Art lives outside of itself. To the extent that it takes its materials — tofu for instance (The Handsome Tofu, Tofu Shelf), or blankets (Snowman), or leaves (Mad Hatter) — from life its materials are not its own. Art is dependent on a world of things which are independent of it, ruled by their own laws, but this does not mean that it is helpless. It laughs. It laughs by descending to the level of groundlessness, to the level of there being no law or rule for how it gathers together its elements, a level with no height and no depth — or in other words, a surface. That art cannot live in itself is not a joke, it is something to be laughed at. Were it to try and re-enter itself through a claim to a materiality which is its alone it would kill itself. Instead it stages relations of propriety/impropriety, not as an opposition but as an exchange across a single surface, a surface without hierarchy, a surface without principles to distinguish what is proper from what is not.

"There just isn't anything funnier and more cheerful on the world's stage than the presumptuousness of those little worms called man." [4] Don't hassle the hof strides out into the light of this strange territory, the stage on which heterogeneous elements commingle and co-habit, a co-habitation which means more than that they share the same space, it means that things, nature, ourselves, co-emerge with that space, the surface given by the stride of art. But this striding out is also a step back. Don't hassle the hof is a work which, seeking to show something otherwise unseen or unfelt, at the very moment of succeeding steps back and withdraws from life, the opposite direction taken by politics, a moment which could not come to concreteness without that step back affirming the border between art and life. It is a kind of madness this step back, this interval between life and art (an interval the Mad Hatter piece captures beautifully). And it is in this interval between art and life set up by the work that we are afforded the moment and the space to become the apt respondents to what we see, and part of coming up with an apt response is to ask — and this is what for Nietzsche takes us beyond the joke of our presumptuousness — why and how oneself as an individual strides out, how one can become an individual in this alien territory to which we have been displaced.
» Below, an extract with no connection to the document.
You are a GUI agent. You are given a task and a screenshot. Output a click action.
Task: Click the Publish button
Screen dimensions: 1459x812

You have sent me these questions as a way of getting me to say something about your work. Taken seriously, the questions themselves say something about what can be seen, they themselves show something of what can be seen, and as such the questions themselves are no less a part of what can be seen as are the works they refer to. The questions do not simply function to provide the conditions of saying something about specific aspects of the work, they are part of the work's legibility, and they are one of the conditions for the visibility of the works they raise questions about. But at the same time their own legibility threatens to over-write what they presume can be seen. Thus I see the function of my responses in part to hold off what is asked, and certainly not to concretise the questions by answering them on their own terms, in favour of allowing what is question-worthy of the works to emerge as, precisely, a question for us.

utterly yours
Greg. & Nayoungim

In admiration,

[1] Emmanuel Levinas, "The Trace of the Other" (1963), trans. A. Lingis, in Deconstruction in Context, ed. Mark C. Taylor, Chicago: University of Chicago Press, 1986, p. 351.
[2] "...not to the point of losing the 'self' completely, because at a certain moment, you notice that your leg is asleep" Jean Genet, interview with Hubert Fichte (1975), Fragments of the Artwork, trans. Charlotte Mandell, Stanford: Stanford University Press, 2003, p. 119.
[3] Jacques Rancière, "The politics of aesthetics", (accessed 2006).
[4] Friedrich Nietzsche, On the Advantage and Disadvantage of History for Life (1874), trans. Peter Preuss, Indianapolis: Hackett Publishing Company, 1980, p. 55.